Combat engineers with the Iowa National Guard’s 833rd Engineer Company out of Ottumwa, Iowa, watch an explosion from a safe distance on a demolition range at Orchard Combat Training Center near Boise, Idaho, June 10, 2022. The Soldiers traveled to Idaho for an exportable combat training capabilities exercise, or XCTC, called Western Strike, to increase the unit’s combat readiness and lethality. (U.S. Army National Guard photo by Sgt. 1st Class Christie R. Smith)
Combat engineers with the Iowa National Guard’s 833rd Engineer Company out of Ottumwa, Iowa, watch an explosion from a safe distance on a demolition range at Orchard Combat Training Center near Boise, Idaho, June 10, 2022. The Soldiers traveled to Idaho for an exportable combat training capabilities exercise, or XCTC, called Western Strike, to increase the unit’s combat readiness and lethality. (U.S. Army National Guard photo by Sgt. 1st Class Christie R. Smith) (Photo Credit: Sgt. 1st Class Christie Smith) VIEW ORIGINAL

BOISE, Idaho – “Basically, we’re infantry with explosives,” said Staff Sgt. Codey Johnson, a combat engineer and squad leader with the 833rd Engineer Company based in Ottumwa, Iowa.

In June, the Iowa National Guard engineer company traveled to Orchard Combat Training Center outside Boise, Idaho, for an exportable combat training capabilities exercise, or XCTC, known as Western Strike.

Johnson, a veteran of two tours in Afghanistan, is one of the more experienced combat engineers in his unit. For many of the younger Soldiers, this training exercise provided new experiences like overcoming obstacles in desert terrain and completing combat engineer tasks on a live-fire range. The exercise also provided an oppositional force – U.S. Soldiers posing as enemy combatants.

“They have their tactics and we have our own,” Johnson explained. “It’s kind of nice to see how our tactics compare to others.”

The engineers, who clear routes of improvised explosive devices and other hazards for U.S. troops overseas, spent a day on the demolition range setting explosive charges designed to destroy everything from razor wire to enemy tunnels, roads and runways.

“It’s not on our terms,” said Spc.

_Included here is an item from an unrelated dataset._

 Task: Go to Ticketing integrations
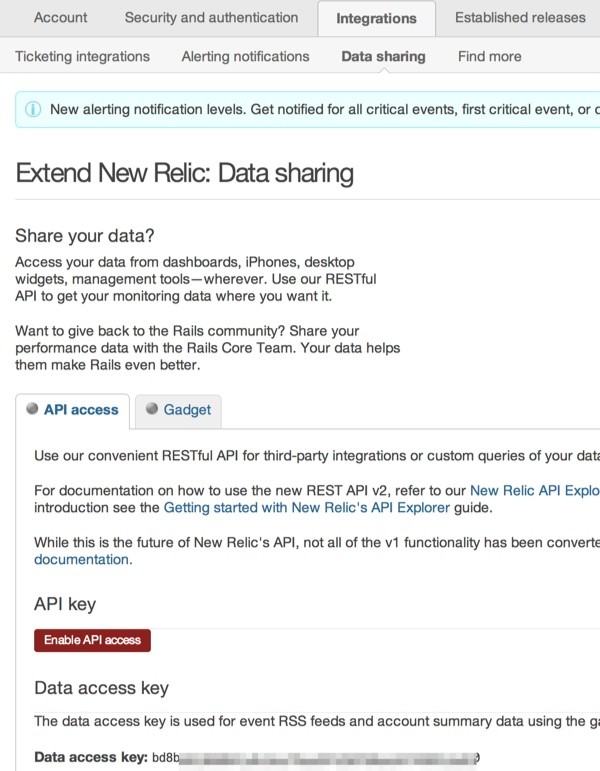point(83,57)
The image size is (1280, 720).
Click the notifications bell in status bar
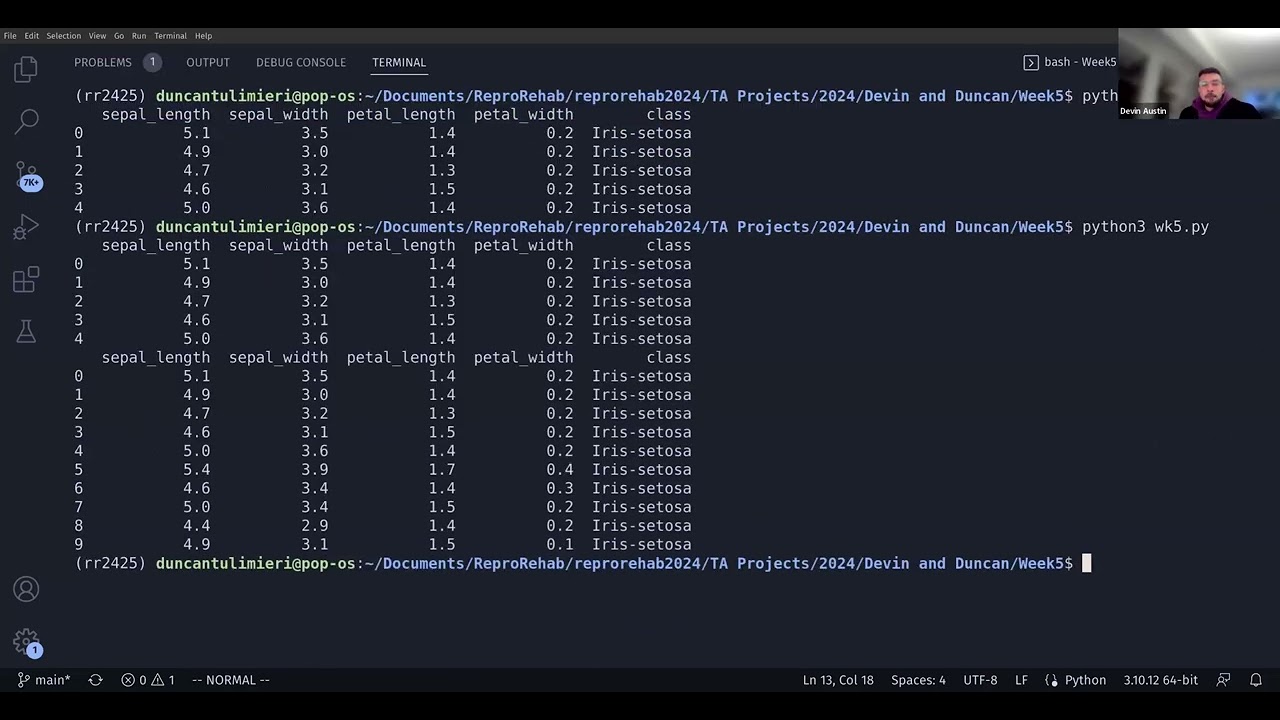pyautogui.click(x=1256, y=680)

Micah Elam. “We have to look for [the hazards] and find them.”

Elam, a combat engineer whose trip to Idaho was just his second annual training with the unit, said cover and concealment can be a challenge when working in terrain that doesn’t offer trees and vegetation that are common in places like Iowa. This means both the enemy and the engineers have to get creative.

“You get that reverse thinking,” Johnson said. “Like, how do you think [the enemy] is going to attack?”

Johnson said reconnaissance and preparation are key. The engineers first do a recon to determine the type of explosive needed to complete the mission. Next, they prepare the explosive charges to decrease the amount of “time on target” they spend at the site of the enemy obstacle. Last, the charges are emplaced, primed and set off at the target.

Members of the 833rd Engineer Company started their day on the demolition range with an individual demolition qualification consisting of C4 and detonation cord. They referred to it as a “confidence blow,” designed to build confidence and good habits in Soldiers working with increasingly dangerous explosives.

The engineers then worked with improvised Bangalore torpedoes designed to defeat obstacles like razor wire; shaped charges, intended to focus the energy of an explosive in a specific direction; and cratering charges, to be placed below ground, often in holes created by the shaped charges.

The engineers were able to work alongside Special Forces Soldiers to detonate expired munitions.

“Typically, we don’t see that unless we’re deployed,” Johnson said.

Brig. Gen. Stephen Osborn, deputy adjutant general of the Iowa National Guard, traveled to Idaho with other leaders, including Col. Christine Brooks and Command Sgt. Maj. Thomas Newton, the commander and senior enlisted leader of the 734th Regional Support Group.

Osborn, a career infantryman, addressed the engineers at the demolition range and thanked them for the unique skill set they bring to the fight – not only defeating enemy obstacles but also facilitating the mobility of friendly forces, like fellow infantry squads.

“You are great infantryman,” Osborn said. “You are great engineers.”